Child Labor Statistics by World Region
The chart shows summative data for several world regions and types of countries on the subject of child labor. The figures refer to the percentage of children 5-14 years of age involved in child labor, meaning as a percentage of the total population of children in a country or region. The complete chart, showing all reporting countries can be accessed at http://www.childinfo.org/labour_countrydata.php. For statistical purposes, a child is considered to be involved in child labor under the following classification: (a) children 5-11 years of age who did at least one hour of economic activity or at least 28 hours of domestic work during the week preceding the survey, and (b) children 12-14 years of age who did at least 14 hours of economic activity or at least 28 hours domestic work during the week preceding the survey.
The International Labour Organization (ILO) established the International Programme on the Elimination of Child Labour (IPEC) in 1992 with the goal of progressively eliminating child labor, through research, building countries' capacity to deal with the problem, and promoting a worldwide movement to combat child labor. Whether or not particular forms of "work" can be called "child labor" depends on the child's age, the type and hours of work performed, the conditions under which it is performed and the objectives pursued by individual countries.

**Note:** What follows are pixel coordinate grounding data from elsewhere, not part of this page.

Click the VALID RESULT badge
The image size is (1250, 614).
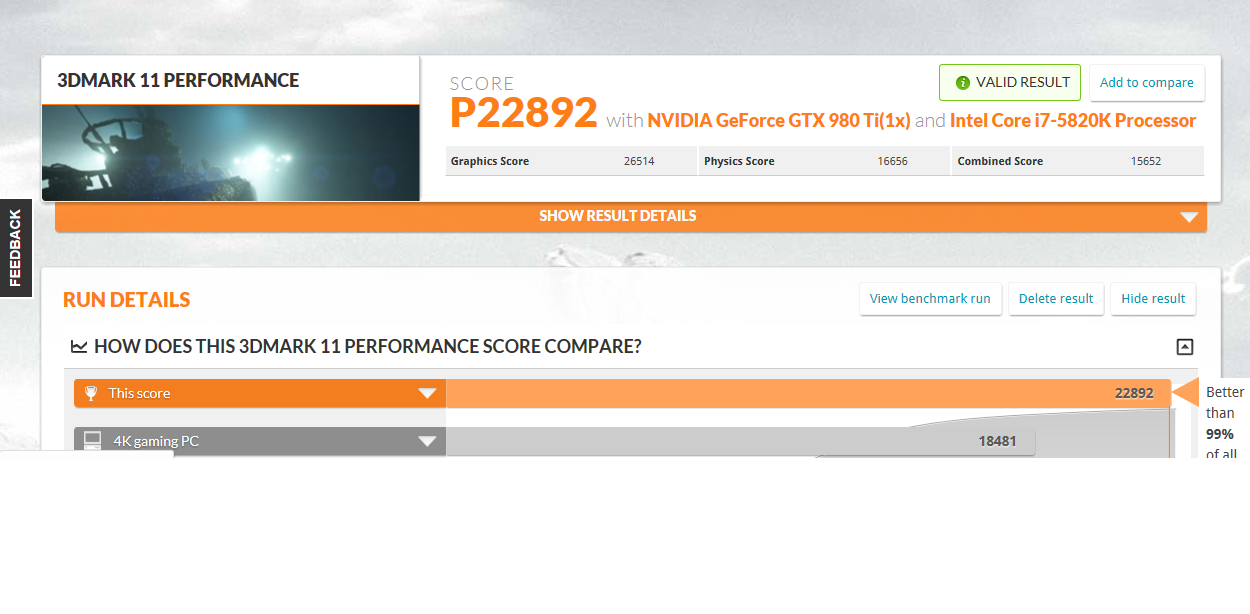[x=1010, y=83]
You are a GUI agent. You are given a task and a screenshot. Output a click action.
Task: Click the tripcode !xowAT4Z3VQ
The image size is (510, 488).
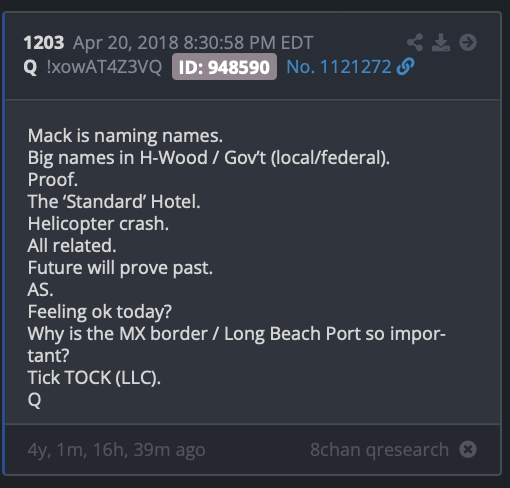click(104, 67)
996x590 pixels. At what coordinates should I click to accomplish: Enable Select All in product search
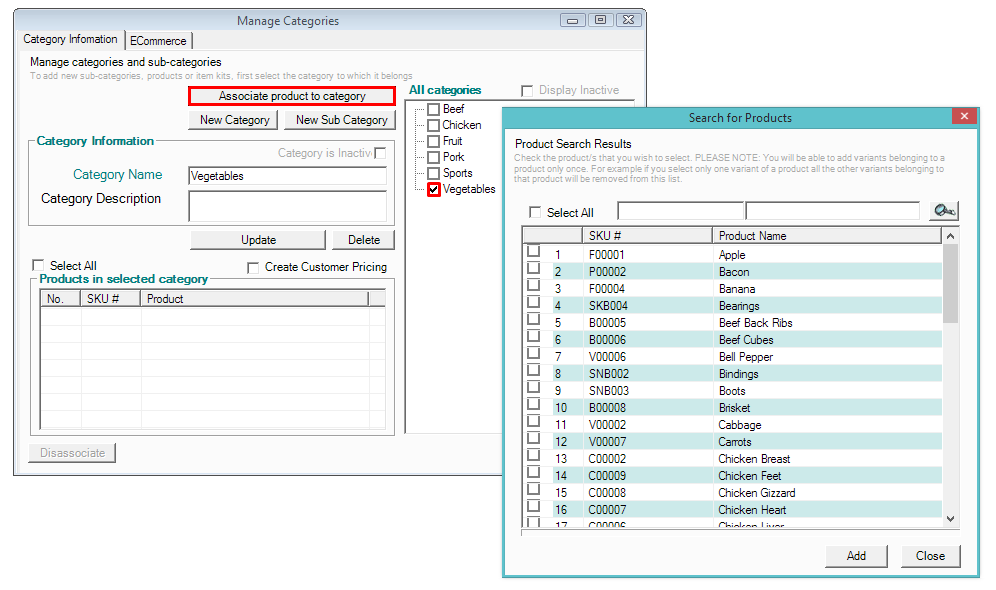point(535,213)
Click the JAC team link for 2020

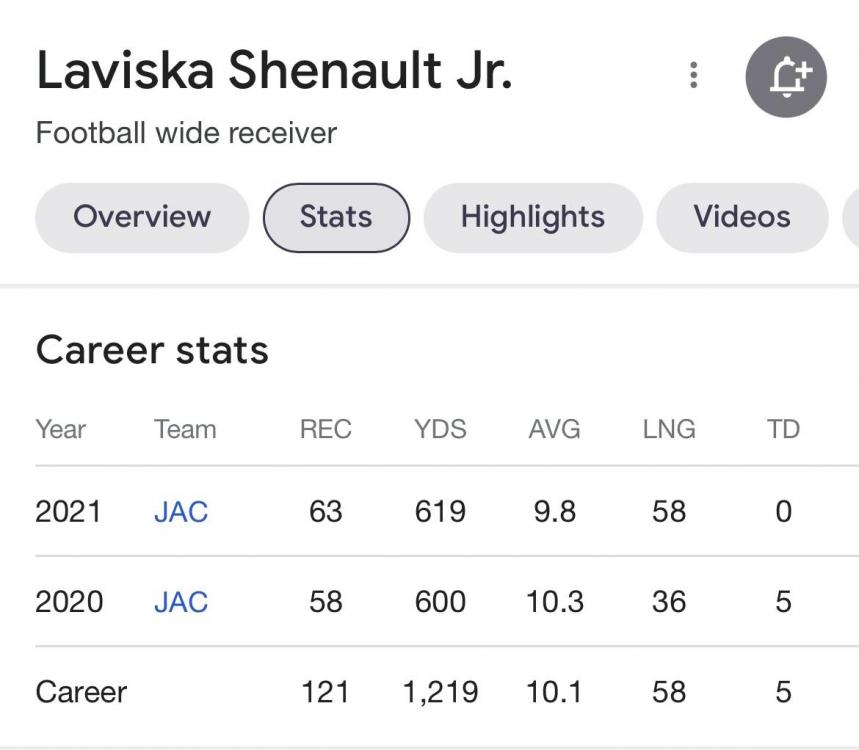coord(181,602)
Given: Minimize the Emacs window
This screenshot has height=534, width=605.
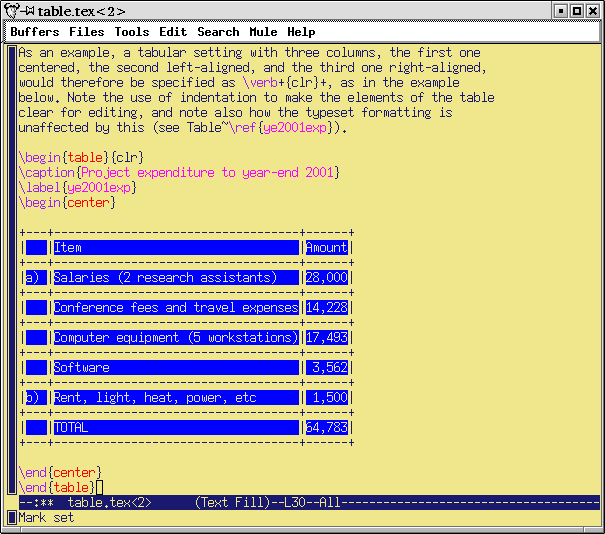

IPEC classifies acceptable and unacceptable types of child labor. Acceptable work includes children helping parents around the home, earning pocket money after school and on holidays, and even helping in a family business. Such activity is viewed as beneficial to children's development and socialization. Unacceptable child labor, in contrast, is harmful to physical and mental development, to children's dignity, and "deprives children of their childhood." Child labor should be eliminated if it is mentally, physically, socially or morally dangerous and harmful to children; if it interferes with their schooling by preventing them from attending school, obligates them to leave school prematurely, or requires excessively long and heavy work as to compromise children's ability to attend school or learn effectively. The most extreme forms of unacceptable child labor include enslavement or bonded labor, separation from their families, exposure to hazards and illness, or being forced onto the streets of large cities to sleep and work for a living.
Statistical chart from United Nations Children's Fund (UNICEF) at http://www.childinfo.org/labour_countrydata.php; information on definitions of child labor from International Labour Organization and the International Programme on the Elimination of Child Labour at http://www.ilo.org/ipec/facts/lang--en/index.htm (accessed November 2, 2009). Annotated by Susan Douglass.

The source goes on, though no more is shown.